The Endowment House was an early building used by the Church of Jesus Christ of Latter-day Saints (LDS Church) to administer temple ordinances in Salt Lake City, Utah Territory. From the construction of the Council House in 1852, Salt Lake City's first public building, until the construction of the Endowment House, the members of the LDS Church used the top floor of the Council House for administering temple ordinances. When this arrangement proved impractical, Brigham Young directed Truman O. Angell, architect of the Salt Lake Temple, to design a temporary temple. Completed in 1855, the building was dedicated by Heber C. Kimball and came to be called the Endowment House after the endowment ceremonies that were conducted inside it.

Appearance
The Endowment House stood on the northwest corner of Temple Square. Initially, it was a two-story adobe building, , with a single-story  extension on its north side. In 1856, another extension was added on its south side and a baptistry on its west side.

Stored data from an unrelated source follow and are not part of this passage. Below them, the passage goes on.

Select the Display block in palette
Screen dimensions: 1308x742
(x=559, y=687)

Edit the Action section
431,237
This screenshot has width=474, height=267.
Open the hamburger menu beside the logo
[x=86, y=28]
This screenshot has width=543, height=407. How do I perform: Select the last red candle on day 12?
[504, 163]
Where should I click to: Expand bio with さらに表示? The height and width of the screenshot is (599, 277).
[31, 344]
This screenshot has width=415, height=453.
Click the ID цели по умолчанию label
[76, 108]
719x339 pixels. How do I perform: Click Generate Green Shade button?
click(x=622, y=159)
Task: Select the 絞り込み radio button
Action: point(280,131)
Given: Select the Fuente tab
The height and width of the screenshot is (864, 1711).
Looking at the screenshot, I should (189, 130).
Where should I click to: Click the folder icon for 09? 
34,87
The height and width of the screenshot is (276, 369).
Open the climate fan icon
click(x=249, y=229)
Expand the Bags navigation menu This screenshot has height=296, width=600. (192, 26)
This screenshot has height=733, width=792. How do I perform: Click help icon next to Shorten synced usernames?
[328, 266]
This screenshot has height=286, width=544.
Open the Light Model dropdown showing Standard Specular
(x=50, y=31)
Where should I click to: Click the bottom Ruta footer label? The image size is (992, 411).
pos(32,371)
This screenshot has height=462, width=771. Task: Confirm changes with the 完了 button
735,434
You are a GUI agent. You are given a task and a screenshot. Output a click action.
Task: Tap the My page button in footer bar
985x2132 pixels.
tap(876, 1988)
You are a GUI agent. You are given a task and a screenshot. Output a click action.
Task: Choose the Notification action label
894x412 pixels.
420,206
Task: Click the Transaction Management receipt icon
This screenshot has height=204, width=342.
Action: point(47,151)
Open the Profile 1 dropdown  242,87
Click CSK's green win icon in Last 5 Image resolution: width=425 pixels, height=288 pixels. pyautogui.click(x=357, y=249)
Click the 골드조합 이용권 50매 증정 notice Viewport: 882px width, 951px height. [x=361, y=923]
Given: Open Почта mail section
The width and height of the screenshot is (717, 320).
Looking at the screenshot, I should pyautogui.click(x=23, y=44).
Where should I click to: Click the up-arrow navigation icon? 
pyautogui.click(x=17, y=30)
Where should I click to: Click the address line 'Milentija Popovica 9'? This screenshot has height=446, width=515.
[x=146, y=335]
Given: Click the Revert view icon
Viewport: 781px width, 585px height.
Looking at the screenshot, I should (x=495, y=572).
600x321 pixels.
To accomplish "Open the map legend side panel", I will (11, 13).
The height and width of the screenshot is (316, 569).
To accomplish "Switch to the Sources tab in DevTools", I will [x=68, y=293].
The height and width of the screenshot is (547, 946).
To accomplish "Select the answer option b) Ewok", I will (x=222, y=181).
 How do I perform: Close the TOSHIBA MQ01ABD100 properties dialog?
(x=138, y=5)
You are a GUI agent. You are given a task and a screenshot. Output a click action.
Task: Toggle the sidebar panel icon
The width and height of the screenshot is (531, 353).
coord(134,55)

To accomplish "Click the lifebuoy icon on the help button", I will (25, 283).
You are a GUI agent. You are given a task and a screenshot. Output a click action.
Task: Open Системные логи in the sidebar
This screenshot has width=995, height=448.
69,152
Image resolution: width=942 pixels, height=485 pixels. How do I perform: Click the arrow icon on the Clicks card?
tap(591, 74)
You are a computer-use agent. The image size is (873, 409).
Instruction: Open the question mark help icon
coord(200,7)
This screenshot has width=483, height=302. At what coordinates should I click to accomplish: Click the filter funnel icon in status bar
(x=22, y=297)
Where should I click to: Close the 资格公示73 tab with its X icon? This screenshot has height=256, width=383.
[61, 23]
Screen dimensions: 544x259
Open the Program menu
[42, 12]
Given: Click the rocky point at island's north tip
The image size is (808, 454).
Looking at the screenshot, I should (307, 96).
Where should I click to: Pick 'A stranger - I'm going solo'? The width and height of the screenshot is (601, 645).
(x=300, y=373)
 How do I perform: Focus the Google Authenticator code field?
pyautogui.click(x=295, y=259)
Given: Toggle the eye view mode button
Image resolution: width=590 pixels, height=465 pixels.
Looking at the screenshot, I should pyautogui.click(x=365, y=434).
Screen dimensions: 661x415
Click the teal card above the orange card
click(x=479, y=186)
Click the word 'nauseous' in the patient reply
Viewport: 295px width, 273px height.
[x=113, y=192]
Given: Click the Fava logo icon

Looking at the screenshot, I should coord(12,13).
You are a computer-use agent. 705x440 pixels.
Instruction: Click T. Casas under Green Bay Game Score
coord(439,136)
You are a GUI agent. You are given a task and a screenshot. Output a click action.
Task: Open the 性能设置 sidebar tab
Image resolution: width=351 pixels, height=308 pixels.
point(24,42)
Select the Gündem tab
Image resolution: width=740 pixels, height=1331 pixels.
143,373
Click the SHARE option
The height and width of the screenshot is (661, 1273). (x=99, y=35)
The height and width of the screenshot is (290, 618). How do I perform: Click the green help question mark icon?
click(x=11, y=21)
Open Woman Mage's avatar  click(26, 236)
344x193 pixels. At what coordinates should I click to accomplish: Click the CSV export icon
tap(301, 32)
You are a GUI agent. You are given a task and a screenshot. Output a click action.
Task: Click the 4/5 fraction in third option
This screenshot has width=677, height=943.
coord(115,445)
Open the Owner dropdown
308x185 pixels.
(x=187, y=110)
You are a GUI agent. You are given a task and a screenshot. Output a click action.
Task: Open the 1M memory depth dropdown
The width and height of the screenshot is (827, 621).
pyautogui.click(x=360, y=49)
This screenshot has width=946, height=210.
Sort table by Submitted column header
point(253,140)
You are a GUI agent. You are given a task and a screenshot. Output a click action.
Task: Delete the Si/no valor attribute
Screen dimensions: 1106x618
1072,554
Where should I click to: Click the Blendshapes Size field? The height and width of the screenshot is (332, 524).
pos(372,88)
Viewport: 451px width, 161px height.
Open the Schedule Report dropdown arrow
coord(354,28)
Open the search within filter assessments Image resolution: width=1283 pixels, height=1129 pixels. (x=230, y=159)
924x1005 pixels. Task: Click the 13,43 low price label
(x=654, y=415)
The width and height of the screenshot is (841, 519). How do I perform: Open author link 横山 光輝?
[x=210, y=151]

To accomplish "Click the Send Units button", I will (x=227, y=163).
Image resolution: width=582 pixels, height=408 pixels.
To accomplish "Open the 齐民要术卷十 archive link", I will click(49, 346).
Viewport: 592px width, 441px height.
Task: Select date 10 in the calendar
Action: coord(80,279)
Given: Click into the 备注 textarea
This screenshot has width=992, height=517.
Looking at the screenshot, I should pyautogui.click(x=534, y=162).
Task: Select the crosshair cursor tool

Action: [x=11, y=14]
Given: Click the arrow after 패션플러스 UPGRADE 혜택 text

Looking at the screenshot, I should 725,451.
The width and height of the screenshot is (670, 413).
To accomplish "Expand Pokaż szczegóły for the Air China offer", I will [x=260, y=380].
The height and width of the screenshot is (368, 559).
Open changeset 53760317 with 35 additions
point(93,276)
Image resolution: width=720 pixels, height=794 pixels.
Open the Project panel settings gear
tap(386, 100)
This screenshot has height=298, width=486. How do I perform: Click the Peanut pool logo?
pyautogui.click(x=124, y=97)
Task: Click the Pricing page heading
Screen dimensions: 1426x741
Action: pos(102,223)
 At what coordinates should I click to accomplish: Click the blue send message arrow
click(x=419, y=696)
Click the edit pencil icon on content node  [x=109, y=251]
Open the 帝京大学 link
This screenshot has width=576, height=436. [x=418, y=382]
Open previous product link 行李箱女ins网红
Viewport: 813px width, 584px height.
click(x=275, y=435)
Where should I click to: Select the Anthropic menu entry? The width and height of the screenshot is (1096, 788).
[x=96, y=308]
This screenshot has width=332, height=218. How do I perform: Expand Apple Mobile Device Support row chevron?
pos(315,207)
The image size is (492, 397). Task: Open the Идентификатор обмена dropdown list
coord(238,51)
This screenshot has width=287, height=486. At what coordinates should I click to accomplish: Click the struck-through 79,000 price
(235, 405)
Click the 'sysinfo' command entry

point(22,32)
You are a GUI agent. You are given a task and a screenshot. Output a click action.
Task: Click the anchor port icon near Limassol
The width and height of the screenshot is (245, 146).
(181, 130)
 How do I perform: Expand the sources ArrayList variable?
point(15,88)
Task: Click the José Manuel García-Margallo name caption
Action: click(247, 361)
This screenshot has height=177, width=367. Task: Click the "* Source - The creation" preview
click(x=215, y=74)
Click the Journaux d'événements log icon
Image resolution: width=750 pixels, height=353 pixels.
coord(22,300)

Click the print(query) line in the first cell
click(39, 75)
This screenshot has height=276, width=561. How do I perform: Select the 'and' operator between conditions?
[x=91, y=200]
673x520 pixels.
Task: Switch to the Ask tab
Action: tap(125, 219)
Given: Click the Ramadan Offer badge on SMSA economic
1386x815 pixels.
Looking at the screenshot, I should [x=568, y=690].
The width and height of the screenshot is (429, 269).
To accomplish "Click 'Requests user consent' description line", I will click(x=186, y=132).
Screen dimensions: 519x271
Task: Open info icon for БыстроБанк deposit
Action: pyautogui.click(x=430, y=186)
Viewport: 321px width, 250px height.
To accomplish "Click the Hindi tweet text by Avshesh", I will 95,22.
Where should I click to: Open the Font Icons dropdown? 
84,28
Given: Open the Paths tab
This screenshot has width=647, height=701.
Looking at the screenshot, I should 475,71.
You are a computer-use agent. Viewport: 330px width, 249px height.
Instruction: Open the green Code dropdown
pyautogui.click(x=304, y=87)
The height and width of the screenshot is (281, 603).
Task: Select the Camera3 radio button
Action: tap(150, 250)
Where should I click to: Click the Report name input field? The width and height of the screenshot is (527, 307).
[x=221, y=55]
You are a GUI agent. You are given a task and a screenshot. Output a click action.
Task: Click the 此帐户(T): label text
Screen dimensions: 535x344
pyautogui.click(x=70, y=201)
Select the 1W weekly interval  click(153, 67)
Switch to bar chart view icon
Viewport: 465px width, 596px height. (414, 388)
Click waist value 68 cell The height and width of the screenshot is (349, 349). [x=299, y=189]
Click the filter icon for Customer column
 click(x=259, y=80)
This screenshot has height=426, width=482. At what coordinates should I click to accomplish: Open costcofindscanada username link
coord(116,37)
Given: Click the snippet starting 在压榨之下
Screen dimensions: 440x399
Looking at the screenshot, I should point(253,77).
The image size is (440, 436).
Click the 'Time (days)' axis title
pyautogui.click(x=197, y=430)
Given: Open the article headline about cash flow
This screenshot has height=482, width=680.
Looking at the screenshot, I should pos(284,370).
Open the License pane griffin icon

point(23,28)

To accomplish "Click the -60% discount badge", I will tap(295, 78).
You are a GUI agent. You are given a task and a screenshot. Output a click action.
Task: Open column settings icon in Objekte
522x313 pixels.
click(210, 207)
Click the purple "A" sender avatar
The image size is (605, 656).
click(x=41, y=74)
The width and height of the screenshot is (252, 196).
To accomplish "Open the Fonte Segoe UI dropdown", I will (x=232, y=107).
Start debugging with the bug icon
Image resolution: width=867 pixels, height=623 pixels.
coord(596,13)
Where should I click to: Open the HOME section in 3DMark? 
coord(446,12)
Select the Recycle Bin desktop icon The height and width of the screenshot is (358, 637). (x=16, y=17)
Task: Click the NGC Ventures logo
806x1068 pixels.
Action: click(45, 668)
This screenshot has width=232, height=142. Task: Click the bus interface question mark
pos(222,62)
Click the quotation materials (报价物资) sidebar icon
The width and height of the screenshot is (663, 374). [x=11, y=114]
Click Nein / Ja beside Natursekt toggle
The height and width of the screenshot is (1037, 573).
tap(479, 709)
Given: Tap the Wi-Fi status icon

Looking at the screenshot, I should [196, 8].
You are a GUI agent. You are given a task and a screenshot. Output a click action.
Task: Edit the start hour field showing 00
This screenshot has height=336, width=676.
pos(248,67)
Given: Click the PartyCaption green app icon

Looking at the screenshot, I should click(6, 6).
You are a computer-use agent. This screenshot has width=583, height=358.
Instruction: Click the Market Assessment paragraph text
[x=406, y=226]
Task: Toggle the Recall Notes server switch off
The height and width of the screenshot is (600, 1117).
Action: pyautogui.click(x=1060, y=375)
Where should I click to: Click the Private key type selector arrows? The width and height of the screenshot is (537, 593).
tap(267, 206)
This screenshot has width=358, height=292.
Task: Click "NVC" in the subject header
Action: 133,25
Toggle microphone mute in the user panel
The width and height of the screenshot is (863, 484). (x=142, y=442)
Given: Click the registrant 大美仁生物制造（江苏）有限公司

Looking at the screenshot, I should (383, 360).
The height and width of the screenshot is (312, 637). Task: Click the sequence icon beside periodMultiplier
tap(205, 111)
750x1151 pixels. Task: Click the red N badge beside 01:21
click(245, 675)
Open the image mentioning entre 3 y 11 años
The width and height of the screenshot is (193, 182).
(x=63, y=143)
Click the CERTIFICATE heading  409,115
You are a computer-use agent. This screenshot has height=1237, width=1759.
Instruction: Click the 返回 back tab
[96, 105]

Inside, the Endowment House was the first building designed specifically for administering temple ordinances. Earlier buildings used for such purposes—such as Joseph Smith’s Red Brick Store in Nauvoo; the Nauvoo Temple; and the Council House—only had temporary canvas partitions. The Endowment House had the typical ordinance rooms found in some later temples: a creation room; a garden room; a world room; a celestial room; and sealing rooms. In 1856, William Ward painted the walls of the creation room to represent the Garden of Eden, the first such temple mural. It was one of the first buildings in Utah to have indoor bathrooms.

Uses
The Endowment House was used primarily for performing temple ordinances. From 1857 to 1876 the baptismal font was used to perform 134,053 baptisms for the dead.  Between 1855 and 1884 54,170 persons received their washings and anointings and endowments. Between 1855 and 1889 68,767 couples were sealed in marriage—31,052 for the living and 37,715 for the dead.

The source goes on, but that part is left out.